Fa parte della serie dei “pretini” che Giacomelli scattò nel 1962.
Lui visse un anno in quel seminario di Sinigallia, scattando molte
immagini, alcune di nascosto, come questa ripresa dal tetto, mentre i preti
giocavano sulla neve nel cortile.
In altre fotografie i pretini fumavano le sigarette che lui gli dava di
nascosto, e fu proprio a cause di questo che venne cacciato dal seminario.
Ma ormai aveva questa serie di fotografie che lo hanno consegnato alla
storia della Fotografia.
Gran parte della bellezza di questa foto, secondo me, viene dal suo
titolo: “Io non ho mani che mi accarezzino il viso”. Titolo splendido.
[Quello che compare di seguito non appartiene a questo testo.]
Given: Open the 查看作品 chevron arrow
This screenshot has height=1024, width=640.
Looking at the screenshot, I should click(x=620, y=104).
Come se quel giocare fanciullo fosse la sostituzione simbolica di un
affetto e un amore che nessuna mano femminile potrà mai dare loro.
In effetti mi ha sempre affascinato notare, spiando, quanta affinità e
complicità ci fosse tra suore o preti in compagnia.
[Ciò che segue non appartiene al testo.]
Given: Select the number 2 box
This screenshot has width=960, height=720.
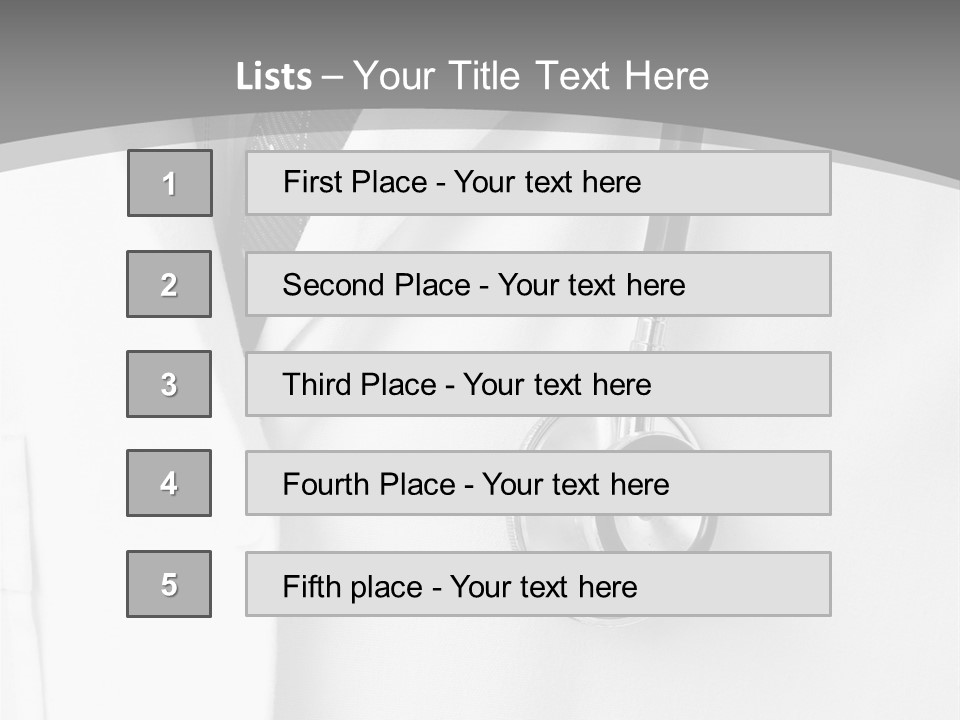Looking at the screenshot, I should point(169,284).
Vedere le suore ridere e scherzare tra di loro mi ha sempre fatto
pensare ad una sorta di regressione infantile.
Come se essere al di fuori dell'esistenza comune le alleggerisse del
peso della maturità.
Questi pretini, il cui forte contrasto bianco\nero tipico di
Giacomelli, diventano quasi il simbolo della gioia di vivere.
L'ultima fase della sua ricerca espressiva diventerà più cupa, dopo la
morte della madre. Cercherà nei solchi della terra brulla quelle rughe del
corpo umano che fatica e muore.
Scriverà a pochi anni dalla sua morte:
“Le mie foto vogliono illudersi di essere scritture segrete, non belle immagini,
non fatte per essere semplicemente capite, ma interpretate...
Sono un viaggiatore di sensazioni in terre sconosciute, dove tutto va
interpretato.”
Scritture segrete come i solchi sulla terra.
Ma anche la scrittura segreta e allegra, quasi una calligrafia del
cuore, dei pretini in circolo per mano. Incuranti delle sofferenze dell'amore
oltre le mura del seminario.
“...aggiungere realtà
a realtà, quel tempo
che è dentro l'immagine
e che appartiene solo alla
fotografia, quel tempo
che tutto modifica
ma niente distrugge.”
Questo intendevo all'inizio per “poetica”.
Giacomelli è un nostro vanto per lo spessore poetico che ha introdotto
nella Fotografia.
Per come ci ha parlato del tempo.
Lui si definiva un fotografo “realista”, ma i suoi scatti vanno ben
oltre la semplice realtà, ma la penetrano come i solchi di un aratro.
Anche quando sembrano essere segni grafici privi di alcun legame con la
realtà, come i pretini in circolo.
Allora bisogna tornare a quel titolo, a quella assenza di mani che
accarezzano il viso.
E la realtà riaffiora in superficie, in tutta la sua struggente
bellezza.
Grazie Giacomelli di avere reso tutti noi, con le tue fotografie, del
viaggiatore di sensazioni in terre sconosciute.
Mario Giacomelli. “Serie I grandi paesaggi”, 1980\1985 |
https://www.archiviomariogiacomelli.it/vita/
Mario Giacomelli: “Io non ho mani che mi accarezzino il viso” (Photology, 2009)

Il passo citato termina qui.